Zafferano Dolomiti, l’oro rosso dall’Oriente alle Alpi.

zafferano

Un tocco di esotico nelle Dolomiti. È “Zafferano Dolomiti”, il progetto che porta l’oro rosso a Belluno, in Veneto. La pianta dello zafferano ama le basse temperature, anche sotto zero, è adatta perciò alle coltivazioni di altitudine, per questo è venuta l’idea di portare la pregiata coltivazione in territorio bellunese, prendendo spunto da una realtà in provincia di Bergamo. Si hanno tracce dello zafferano in Veneto già dai tempi della Repubblica di Venezia, quando i bulbi venivano portati dai commercianti di ritorno dai viaggi in Medio Oriente. Il sogno di Zafferano Dolomiti, che per ora coinvolge circa 60 produttori tra Valbelluna, Feltrino, Agordino, Val di Zoldo e Cadore, è quello di unire tutti i produttori della provincia in un’unica realtà.

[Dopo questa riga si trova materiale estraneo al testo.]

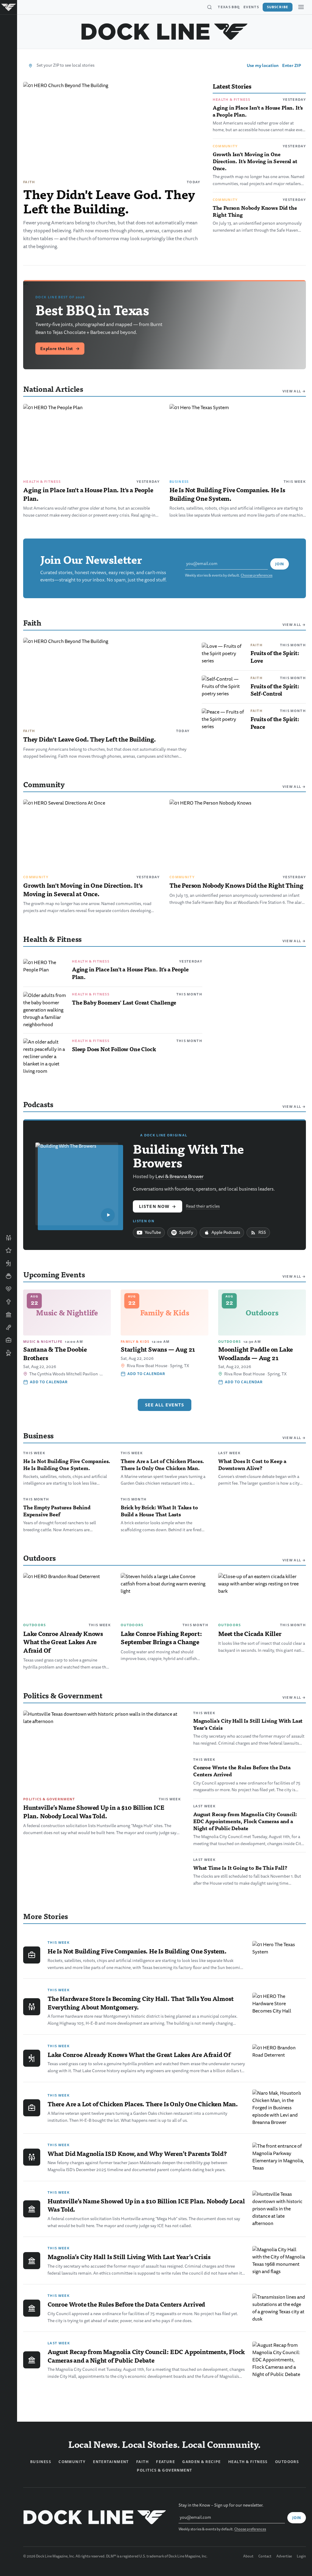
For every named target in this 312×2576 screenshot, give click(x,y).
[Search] (209, 7)
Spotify (186, 1232)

Un mito greco racconta la triste storia del giovane Croco, innamorato della bellissima ninfa Smilace. Gli dei, contrari a questo amore, li puniscono trasformandoli entrambi in una pianta: lei nella spinosa Smilax aspera e lui nel delicato Crocus sativus, o “zafferano vero”. Questa l’origine della pianta secondo la mitologia, a testimonianza del suo utilizzo in epoca antica e dell’importanza che gli veniva attribuita. L’avventura di questo prezioso fiore nel bellunese, cominciata nel 2016 con 40 partecipanti, è proseguita nel 2017 con un gruppo di oltre 70 coltivatori che hanno piantato un totale di oltre 30.000 bulbi (7 quintali) per una produzione finale significativa, vista la resa del prodotto: circa 300 grammi di zafferano pronto per l’utilizzo. I coltivatori che prendono parte al progetto devono seguire un corso pratico sulle tecniche di coltivazione e rispettare un disciplinare di produzione, regolamentato dal Comitato Tecnico.

Tutto il territorio bellunese  si presta  alla coltura dello zafferano, che trae vantaggio dall’escursione termica tra il giorno e la notte. È inoltre di facile coltivazione, non è soggetto a malattie, attacchi di insetti o muffe, necessita di poche cure e non servono macchinari particolari né grandi spazi, anzi essendo una coltivazione così tardiva non interferisce con gli altri ortaggi e può sfruttare il terreno anche dopo il normale periodo del raccolto. I bulbi utilizzati in questo progetto sono originari di Navelli, in Abruzzo, terra storicamente sinonimo di qualità per questa spezia, da quando nel 1400 il frate Domenico Sabelli ha portato qui la coltivazione dalla Spagna. I bulbi vanno interrati a fine agosto e i fiori vengono raccolti delicatamente a mano verso metà ottobre, vengono accuratamente separati gli stimmi, che sono poi essiccati: dello zafferano infatti si consumano solamente i tre filamenti rossi che si trovano in ogni fiore, contenuti nei petali viola del croco. Lo Zafferano Dolomiti, coordinato dall’agronomo Massimiliano Gnesotto, è interamente prodotto, lavorato e confezionato in provincia di Belluno. Le confezioni da 0,20 grammi oppure 0,50 grammi, realizzate in un laboratorio a Calalzo di Cadore, presentano il marchio registrato Zafferano Dolomiti e sono personalizzate per ogni produttore. Il prodotto così commerciato è pronto per essere consumato, dopo l’opportuna reidratazione, e utilizzato nella preparazione di risotti, sughi, secondi piatti e anche dolci.

Già ampiamente utilizzato prima dei Greci anche da Fenici, Persiani e Egizi, è sempre stato simbolo di ricchezza e eleganza, nelle diverse culture ha avuto i più svariati utilizzi: in cucina, come medicinale, come afrodisiaco, come profumo, nella cosmesi, colorante in pittura e di tessuti, come dono per gli dei. Importato anche in India, Cina e nell’Impero Romano, viene riscoperto in Europa nel Medioevo fino ad essere coltivato in tutto il mondo. Fin dalla morte di Buddha le vesti dei monaci venivano tinte con lo zafferano, che è tuttora il colore tradizionale dell’abito dei sacerdoti buddisti.